# Goal
Reproduce each of the entries below with "GUI agent" replaced by "interface agent", leaving all other text unchanged.
** start Input data **
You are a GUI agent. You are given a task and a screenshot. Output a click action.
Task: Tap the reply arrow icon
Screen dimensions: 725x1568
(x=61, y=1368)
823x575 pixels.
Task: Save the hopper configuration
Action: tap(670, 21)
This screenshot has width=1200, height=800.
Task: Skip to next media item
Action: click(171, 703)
** end Input data **
# Final answer
You are a interface agent. You are given a task and a screenshot. Output a click action.
Task: Tap the reply arrow icon
Screen dimensions: 725x1568
(x=61, y=1368)
823x575 pixels.
Task: Save the hopper configuration
Action: tap(670, 21)
This screenshot has width=1200, height=800.
Task: Skip to next media item
Action: click(171, 703)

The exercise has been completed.